■ **EXTRACT TO READ**:
LGMLOct 2, 2019

Benchmarking machine learning models on multi-centre eICU critical care dataset

arXiv:1910.00964v397 citations
Originality Synthesis-oriented
AI Analysis

This provides a standardized evaluation framework for researchers in critical care, though it is incremental as it adapts existing benchmarking practices to a new domain.

The authors tackled the lack of public benchmarks in critical care by proposing a benchmark suite for four tasks (mortality prediction, length of stay estimation, patient phenotyping, and risk of decompensation) using the eICU dataset of around 73,000 patients, comparing clinical and machine learning models.

■ **TASKS TO COMPLETE**:
1. Retype the eICU benchmarking summary from "LGMLOct 2, 2019" up to and including "machine learning models.".
2. How might the eICU benchmarking summary go on from its last sentence? Write the continuation.
The data after this point come from a separate source.

■ **COLLECTED MATERIAL**:
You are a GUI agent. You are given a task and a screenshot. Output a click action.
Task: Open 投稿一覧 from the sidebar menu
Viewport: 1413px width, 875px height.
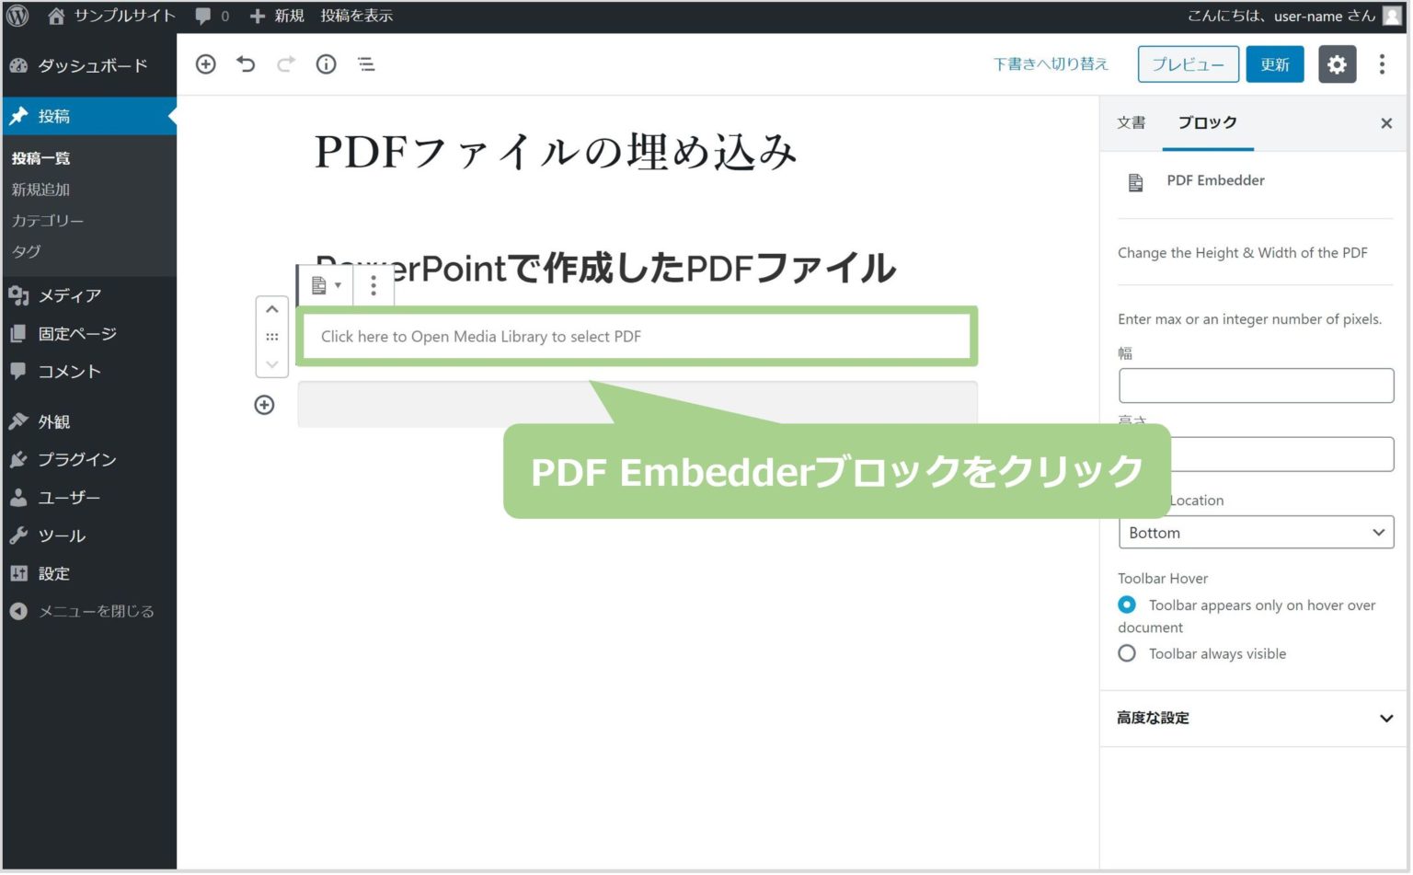40,157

■ **TASK ANSWERS**:
1.
LGMLOct 2, 2019

Benchmarking machine learning models on multi-centre eICU critical care dataset

arXiv:1910.00964v397 citations
Originality Synthesis-oriented
AI Analysis

This provides a standardized evaluation framework for researchers in critical care, though it is incremental as it adapts existing benchmarking practices to a new domain.

The authors tackled the lack of public benchmarks in critical care by proposing a benchmark suite for four tasks (mortality prediction, length of stay estimation, patient phenotyping, and risk of decompensation) using the eICU dataset of around 73,000 patients, comparing clinical and machine learning models.

2.
Progress of machine learning in critical care has been difficult to track, in part due to absence of public benchmarks. Other fields of research (such as computer vision and natural language processing) have established various competitions and public benchmarks. Recent availability of large clinical datasets has enabled the possibility of establishing public benchmarks. Taking advantage of this opportunity, we propose a public benchmark suite to address four areas of critical care, namely mortality prediction, estimation of length of stay, patient phenotyping and risk of decompensation. We define each task and compare the performance of both clinical models as well as baseline and deep learning models using eICU critical care dataset of around 73,000 patients. This is the first public benchmark on a multi-centre critical care dataset, comparing the performance of clinical gold standard with our predictive model. We also investigate the impact of numerical variables as well as handling of categorical variables on each of the defined tasks. The source code, detailing our methods and experiments is publicly available such that anyone can replicate our results and build upon our work.